El #Recetario de Marta: TÁCTICA O ESTRATEGIA.

Son muchos los que confunden táctica con estrategia, y así lo demuestran a la práctica. Conceptualmente podemos disipar dudas dándonos un paseo por la RAE y allí rebuscar entre sus distintas acepciones:

  • Táctica = Método sistema para ejecutar o conseguir algo.
  • Estrategia = Arte, traza para dirigir un asunto.

Todavía muchos profesionales se auto-etiquetan de estrategas para tirar adelante un proyecto que acaba terminando en fiasco, por mucho que se empecinen en vestirlo de Lean. Además de que no vale todo, para llevar adelante un proyecto con un resultado exitoso hay que involucrar a TODOS los profesionales que tengan que ver con él, y en esto insistiremos hasta la saciedad. Ya lo dijo Shigeo Shingo que el Lean es una forma de pensar y no un listado de cosas por hacer. Aunque sea una verdad como un templo, aún falta por entender lo esencial de la metodología y por tanto todavía queda mucho trabajo por hacer.

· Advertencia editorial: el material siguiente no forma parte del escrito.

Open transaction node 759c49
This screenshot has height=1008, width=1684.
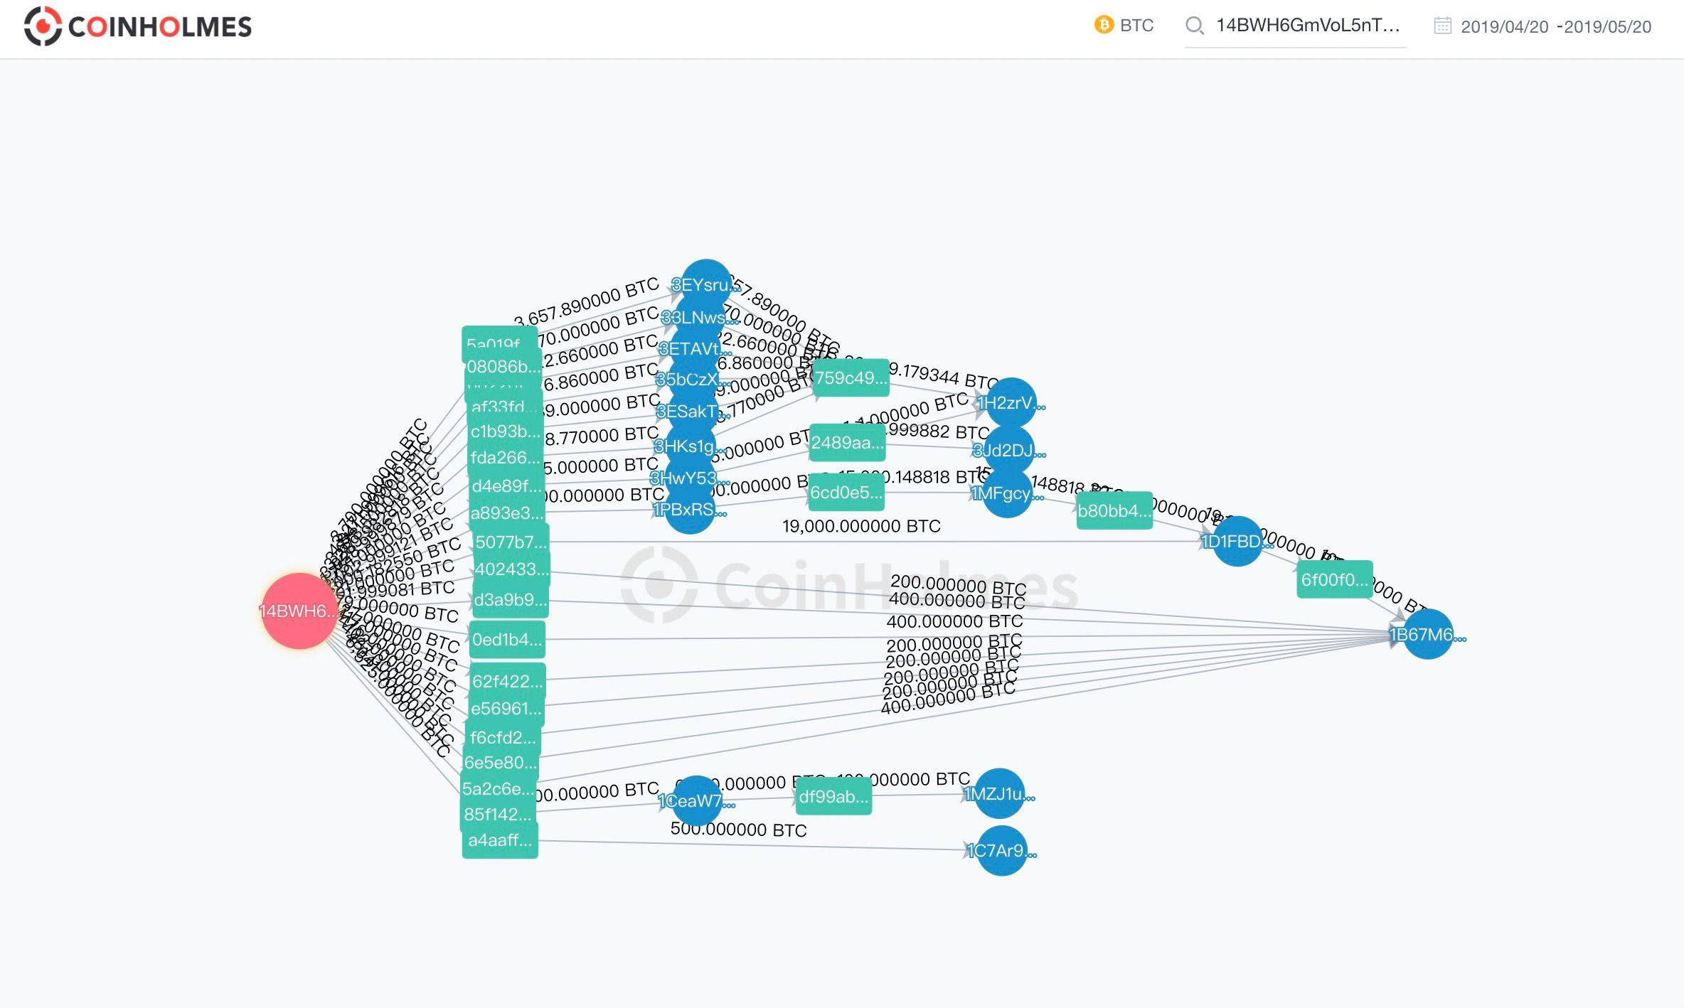click(x=851, y=377)
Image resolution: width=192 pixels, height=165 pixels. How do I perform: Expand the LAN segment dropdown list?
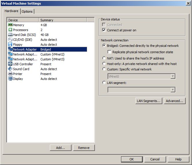click(173, 90)
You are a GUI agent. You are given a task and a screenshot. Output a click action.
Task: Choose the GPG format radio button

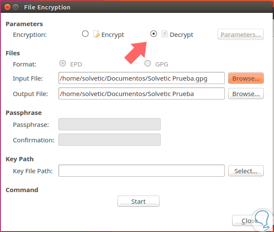click(x=148, y=64)
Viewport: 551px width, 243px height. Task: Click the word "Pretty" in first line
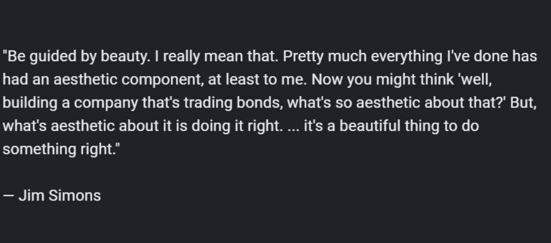click(x=304, y=57)
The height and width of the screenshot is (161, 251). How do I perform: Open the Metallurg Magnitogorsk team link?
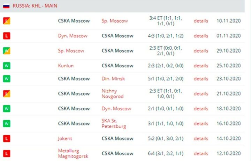[73, 153]
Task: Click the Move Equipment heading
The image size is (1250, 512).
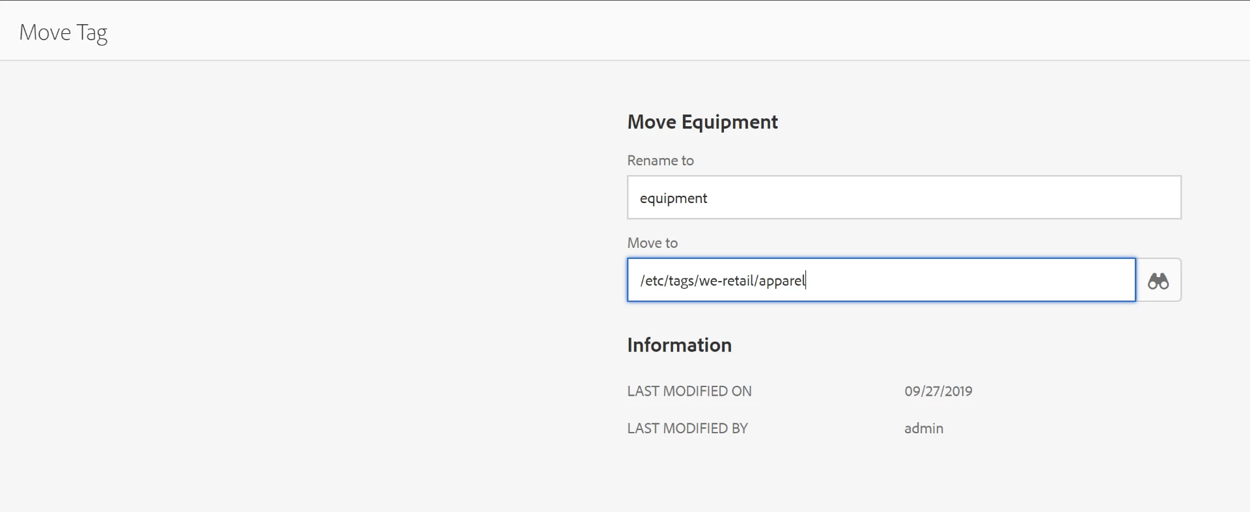Action: click(x=702, y=122)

En Healthcare – como sin duda en otros sectores – es importante disponer del state of the art o ultimísima tecnología para ayudarnos en nuestros diagnósticos y tratamientos. No obstante, su uso tiene que revertirnos un gran beneficio en todos los sentidos. Deberé tener bien medido y calculado el rango de población diana al que podré aplicar esa tecnología, la rentabilidad que podré obtener de ella con respecto a tecnología de la que ya dispongo (que quizá me aporta información no muy distinta a la más nueva sin haber llegado todavía a su etapa de obsolescencia programada), etc.

Son muchas las empresas las que alardean de sus grandes inversiones económicas en el ultimísimo avance y acaban en la ruina porque no han sido capaces de rentabilizar esa tecnología por falta de táctica, pero también de una buena estrategia previa. El vehículo con el que desean conseguir sus objetivos, la táctica, impera por encima de la estrategia y esto conduce al más estrepitoso desastre. El orden de los factores importa en ocasiones y esta es una de ellas: primero hay que definir unos objetivos estratégicos claros, es después cuando pensaremos en el/los instrumento/s que nos ayudarán a ello (táctica). Una vez ya tengamos clara nuestra hoja de ruta a seguir y la táctica que nos ayudará durante el proceso, será fundamental analizar los errores e incidencias acontecidos durante el camino. Esto nos servirá para reformular estrategias si es necesario y evitar así ir dando palos de ciego obsesionados con el objetivo inicial como si fuera la única opción posible. Los altibajos que acontecen, SIEMPRE nos ayudarán a mejorar.

Cuando se trata de concretar qué pasos debemos seguir a la hora de conseguir implementar un proyecto y conseguir los mejores resultados, debemos partir en primer lugar de una estrategia definida y maleable para a continuación usar una táctica inteligente que nos ayude a lograr los objetivos marcados. La estrategia no tiene razón de ser sin la táctica y así ya lo vaticinaron algunos pensadores en la antigüedad. Así que la mejor receta Lean para hoy nos obliga a retroceder unos 500 años a.C terminando el post de hoy con esta sabia cita de un filósofo chino maestro en estrategia: “La estrategia sin táctica es la ruta más lenta hacia la victoria. La táctica sin estrategia es el ruido que precede a la derrota”. Sun Tzu

Receta Lean: La estrategia sin táctica es la ruta más lenta hacia la victoria. La táctica sin estrategia es el ruido que precede a la derrota.
Dra. Marta Jorge Vispo.

Médico Oftalmólogo – Especialista en metodología Lean.